══ Quoted text ══
问题
I have a JVM. where character set as "-Dfile.encoding=UTF-8" . This is how UTF-8 is set. I would want to set it to a non Unicode character set.
Is there an example/value for non unicode character set so that I can set to -Dfile.encoding=
?
回答1:
[ TLDR => Application encoding a confusing issue, but this document from Oracle should help. ]
First a few important general points about specifying the encoding by setting the System Property file.encoding
at run time:
It's use is not formally supported, and never has been. From a Java Bug Report in 1998:
The "file.encoding" property is not required by the J2SE platform specification; it's an internal detail of Sun's implementations and should not be examined or modified by user code. It's also intended to be read-only; it's technically impossible to support the setting of this property to arbitrary values on the command line or at any other time during program execution.
There is a draft JEP (JDK Enhancement Proposal), JDK-8187041 Use UTF-8 as default Charset, which proposes:
Use UTF-8 as the Java virtual machine's default charset so that APIs that depend on the default charset behave consistently across all platforms.
It doesn't necessarily make sense to claim that "This application uses encoding {x}" since there may be multiple encodings associated with an application, which can be addressed in different ways, including:
- The file encoding for console output.
- The file encoding of the application's source files.
- The file encoding(s) for file I/O.
- The file encoding of file paths.
All that said, Oracle specify all encodings supported by Java SE 8. I can't find a corresponding document for more recent JDK versions. Note that:
- Encodings can be environment specific, based on locale, operating system, Java version, etc.
- Almost every encoding has at least one alias. For example, the encoding name for simplified Chinese is GBK, but you could also use CP936 or windows-936.
- Most encoding are non Unicode since Unicode encoding names contain the string "UTF".
- An encoding name can vary depending on how the application is processing files (
java.nio
APIs vs.java.io
/java.lang
APIs.). For example, if performing some I/O on Turkish files on Windows:- If the
java.nio.*
classes are used, specify -Dfile.encoding=windows-1254 at runtime. - If the
java.lang.*
&java.io.*
classes are used, specify -Dfile.encoding=Cp1254 at runtime.
═══
Set problem 1:
Summarize the thread about Java's file.encoding setting in two sentences.
Set problem 2:
In the Java file.encoding thread, what setting does the reply give for Turkish files on Windows when the java.nio classes are used?
Set problem 3:
Write the next part of the Java file.encoding thread, picking up after its final line.
══ Data segment ══
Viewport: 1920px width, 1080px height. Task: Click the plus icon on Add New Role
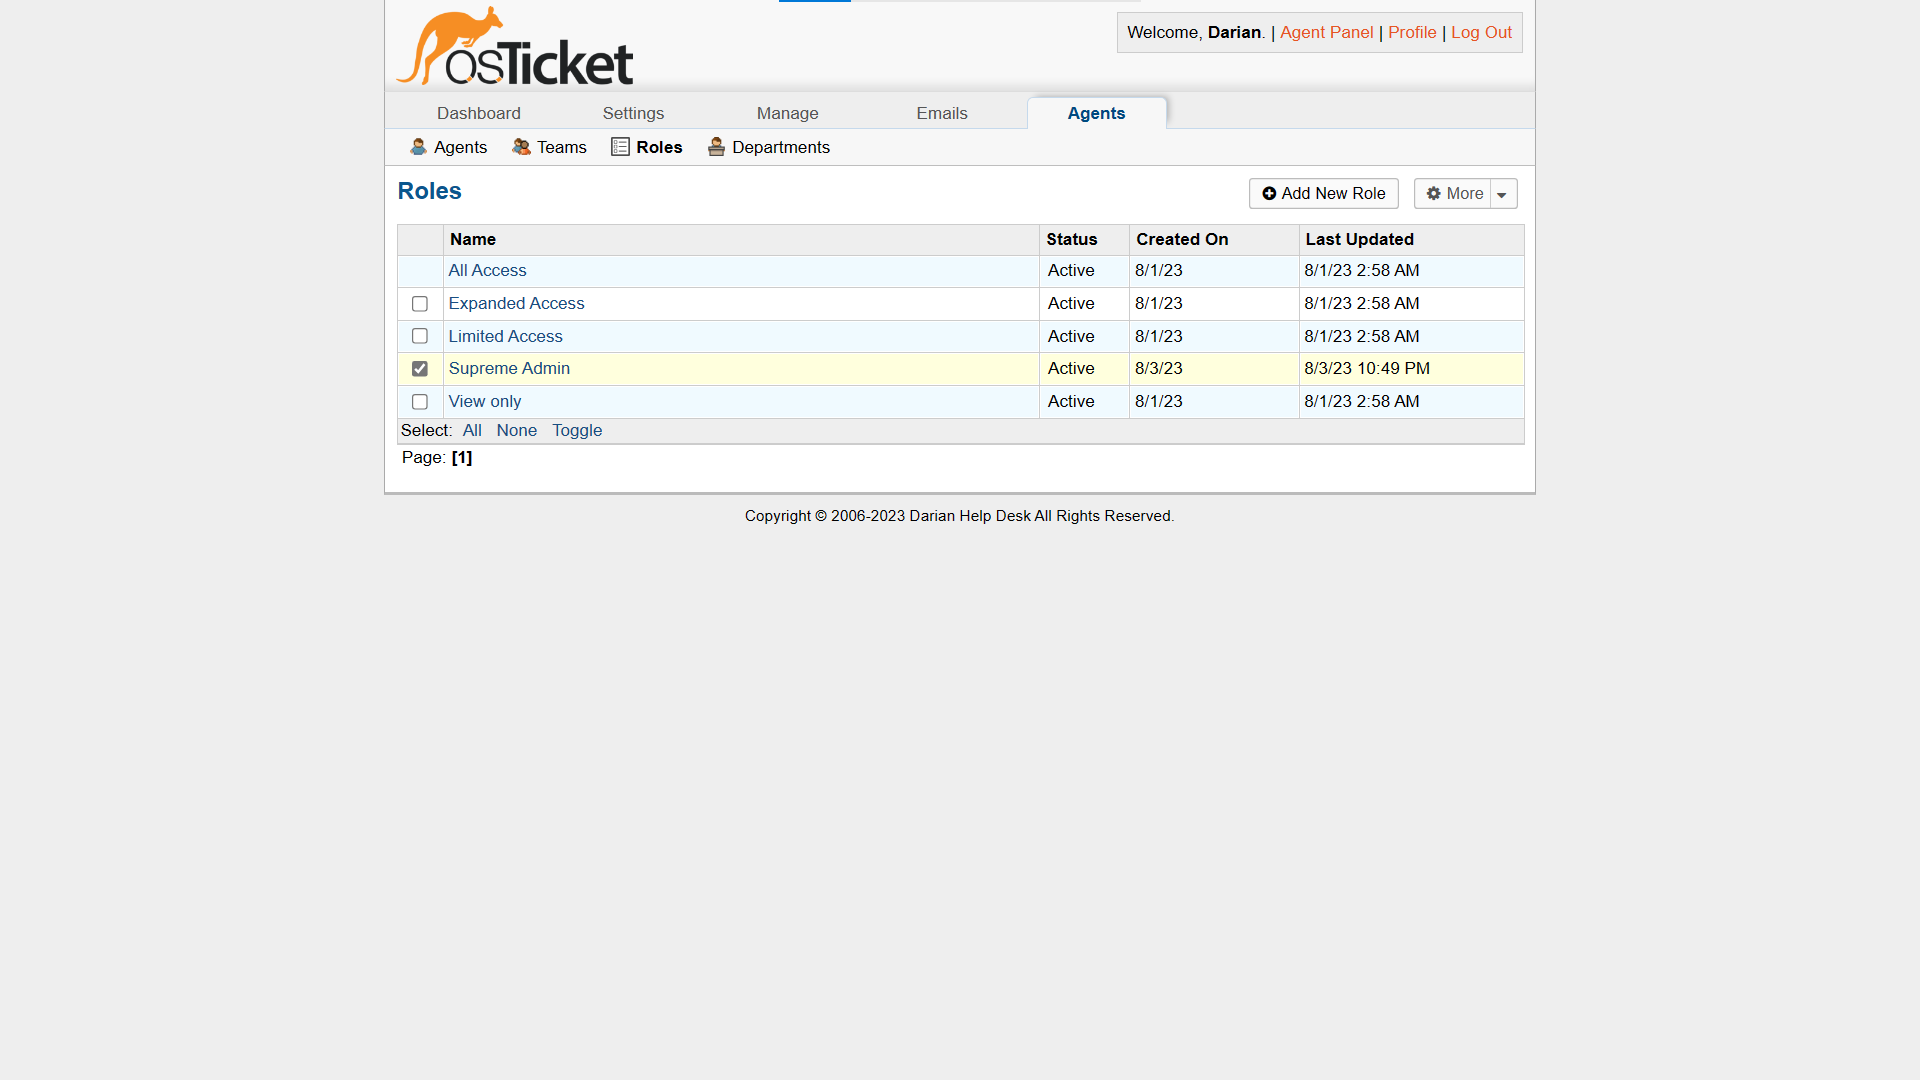point(1270,193)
═══
Task result 1:
A user asks what value to give -Dfile.encoding so a JVM uses a non-Unicode character set instead of UTF-8. The reply says setting file.encoding has never been formally supported, points to Oracle's list of encodings supported by Java SE 8, and notes that encodings have aliases and that the name to use can depend on whether java.nio or java.io/java.lang APIs are used.

Task result 2:
-Dfile.encoding=windows-1254

Task result 3:
- If the
This DZone article provides a useful piece of code to show how setting -Dfile.encoding at runtime can impact various settings:
import java.io.ByteArrayInputStream;
import java.io.InputStream;
import java.io.InputStreamReader;
import java.nio.charset.Charset;
import java.util.Locale;
import static java.lang.System.out;
/**
* Demonstrate default Charset-related details.
*/
public class CharsetDemo
{
/**
* Supplies the default encoding without using Charset.defaultCharset()
* and without accessing System.getProperty("file.encoding").
*
* @return Default encoding (default charset).
*/
public static String getEncoding()
{
final byte [] bytes = {'D'};
final InputStream inputStream = new ByteArrayInputStream(bytes);
final InputStreamReader reader = new InputStreamReader(inputStream);
final String encoding = reader.getEncoding();
return encoding;
}
public static void main(final String[] arguments)
{
out.println("Default Locale: " + Locale.getDefault());
out.println("Default Charset: " + Charset.defaultCharset());
out.println("file.encoding; " + System.getProperty("file.encoding"));
out.println("sun.jnu.encoding: " + System.getProperty("sun.jnu.encoding"));
out.println("Default Encoding: " + getEncoding());
}
}
Here's some sample output when specifying -Dfile.encoding=860 (an alias for MS-DOS Portuguese) using Java 12 on Windows 10:
run:
Default Locale: en_US
Default Charset: IBM860
file.encoding: 860
sun.jnu.encoding: Cp1252
Default Encoding: Cp860
BUILD SUCCESSFUL (total time: 0 seconds)
Test the encoding you plan to specify at run time on all target platforms. You may get unexpected results. For example, when I run the code above on Windows 10 with -Dfile.encoding=IBM864 (PC Arabic) it works, but fails with -Dfile.encoding=IBM420 (IBM Arabic).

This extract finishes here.